■ **Your task**: Show each line of the data below in which "will" occurs.
Data excerpts START
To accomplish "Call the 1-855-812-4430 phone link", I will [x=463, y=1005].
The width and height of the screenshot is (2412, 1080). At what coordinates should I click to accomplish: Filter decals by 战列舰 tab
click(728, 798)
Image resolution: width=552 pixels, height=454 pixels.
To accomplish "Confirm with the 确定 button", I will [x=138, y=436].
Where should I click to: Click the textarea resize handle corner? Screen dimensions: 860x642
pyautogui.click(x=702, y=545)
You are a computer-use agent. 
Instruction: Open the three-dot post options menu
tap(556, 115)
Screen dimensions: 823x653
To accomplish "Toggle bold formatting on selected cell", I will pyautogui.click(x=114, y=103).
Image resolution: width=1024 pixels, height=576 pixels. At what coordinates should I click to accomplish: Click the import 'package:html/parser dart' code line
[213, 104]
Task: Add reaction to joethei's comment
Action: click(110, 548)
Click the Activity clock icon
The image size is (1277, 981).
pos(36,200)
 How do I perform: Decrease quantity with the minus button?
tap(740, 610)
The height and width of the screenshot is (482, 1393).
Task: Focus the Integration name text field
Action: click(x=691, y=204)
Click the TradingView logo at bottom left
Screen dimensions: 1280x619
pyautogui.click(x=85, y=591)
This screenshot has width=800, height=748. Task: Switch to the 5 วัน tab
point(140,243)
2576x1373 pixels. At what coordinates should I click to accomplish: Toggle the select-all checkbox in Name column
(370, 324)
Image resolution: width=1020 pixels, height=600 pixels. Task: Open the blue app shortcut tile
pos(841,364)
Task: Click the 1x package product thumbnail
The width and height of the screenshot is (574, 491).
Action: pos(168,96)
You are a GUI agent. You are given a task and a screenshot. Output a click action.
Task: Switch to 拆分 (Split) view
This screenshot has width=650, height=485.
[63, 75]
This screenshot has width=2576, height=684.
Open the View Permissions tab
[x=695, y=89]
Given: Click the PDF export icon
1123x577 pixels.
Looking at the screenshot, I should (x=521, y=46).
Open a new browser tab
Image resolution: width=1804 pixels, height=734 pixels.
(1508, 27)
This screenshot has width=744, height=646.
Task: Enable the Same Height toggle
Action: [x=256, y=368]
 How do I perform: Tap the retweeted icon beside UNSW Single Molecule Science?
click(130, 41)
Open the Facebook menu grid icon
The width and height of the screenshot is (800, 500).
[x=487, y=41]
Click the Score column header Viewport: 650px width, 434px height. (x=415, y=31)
Data excerpts END
■ **Response to the task**:
To accomplish "Call the 1-855-812-4430 phone link", I will [x=463, y=1005].
To accomplish "Confirm with the 确定 button", I will [x=138, y=436].
To accomplish "Toggle bold formatting on selected cell", I will pyautogui.click(x=114, y=103).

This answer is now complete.